Ombria in Shadow by Patricia A. McKillip

Ombria in Shadow (New York: Ace Books, 2003) by Patricia A. McKillip, is a good book. As the Wikipedia article on the book says, it won the Mythpoeic Award, and the World Fantasy Award.

Like most McKillip works, I read it twice -- once to get an idea of what was going on, and once to get some of the details.

The Wikipedia article, referenced above, considers the plot. I wish to muse about other things.

First, the title. Ombria is a city. McKillip doesn't connect it with a country, or a planet, except that it has docks, and ships come and go. She treats it as an entity unto itself. The shadow part of the title relates to two aspects of the city. First, there is an under-city. There are tunnels and passages, sunken rooms and mansions, under the city known to most of the inhabitants, and even in the palace. Then, there is a shadow city -- a city separate from the "real" city, but somehow linked to it: "The shadow city of Ombria is as old as Ombria. Some say it is a different city completely, existing side by side with Ombria in a time so close to us that there are places -- streets, gates, old houses -- where one time fades into the other, one city becomes the other. Others say both cities exist in one time, this moment, and you walk through both of them each day, just as, walking down a street, you pass through light and shadow and light . . ." (Lydea to Kyel, p. 4)

Then, the characters. Lydea is one of them. She grew up as the daughter of a tavern keeper, but Royce Greve, the prince of Ombria, took her as his mistress when his wife died. Kyel is the five-year-old son of that first wife. As the book begins, Royce Greve is dying. An ancient, evil relative, Domina Pearl, also known as the Black Pearl, takes power as regent for Kyel. She expels Lydea from the palace. The "real" Ombria is such a corrupt city that Domina Pearl, and Lydea, don't expect her to last through her first night in it. There are evil people abroad. But Lydea does survive, thanks to Mag, another of the main characters. Mag is the teen-aged ward of Faey, a sorceress, who knows the under-city as well as anyone. She helps Lydea get to her father's tavern, without being seen by Lydea. Faey calls Mag her "waxling," pretending that she has made Mag out of the drippings of candle wax, to help her run errands of all kinds. The last main character is Ducon Greve, the illegitimate son of Royce Greve's dead sister.

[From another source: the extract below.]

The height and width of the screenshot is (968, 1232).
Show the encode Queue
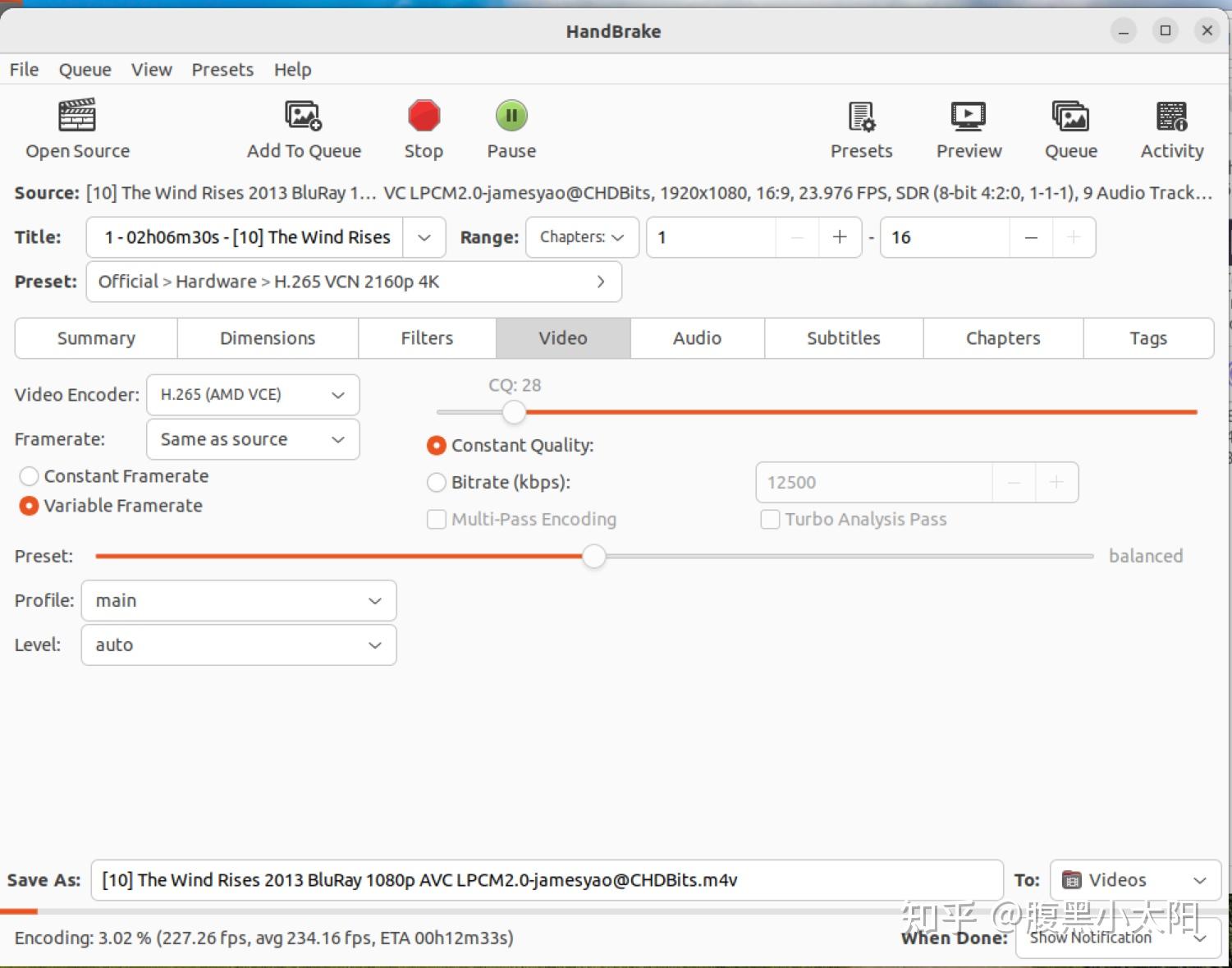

Next, love. Lydea loves Kyel. So does Ducon. And, it develops, Faey loves Mag, and Mag loves her. (They both know that she is human.) In all cases, this love is unselfish, giving love -- concern for, and exerting effort for, the other person.

In the end, Faey, with help from Mag and Ducon, destroys Domina Pearl. Love triumphs. There are hints that Lydea and Ducon are in love with each other, too. Ducon becomes regent, and he begins to set Ombria to rights, having trash cleaned up, and getting the gangs off the streets, and into useful pursuits.

Finally, I'm going to include a quotation from the book, not because it is central to the plot, but to show what sort of writing McKillip does: Air trembled on the threshold, smelling of grass, slow rain, and lavender. A light sparked, reflecting Ducon's candle; how near or far, he could not tell in the utter darkness. There were voices, whisperings. A bell began its slow dirge, faint and far away within the shadow, for someone who had died. Ducon felt the icy hand of sorrow and wonder glide over him. Shaken, unable to move, he heard a second bell, louder, on this side of the shadow, its great open mouth speaking the word that Royce Greve could not. Ducon closed his burning eyes and wondered if, in the shadow city, someone stood like him, in a secret place, listening to the mourning bell of a city within a tale. (32. Ducon is in the old passages in the Palace.)

Thanks for reading!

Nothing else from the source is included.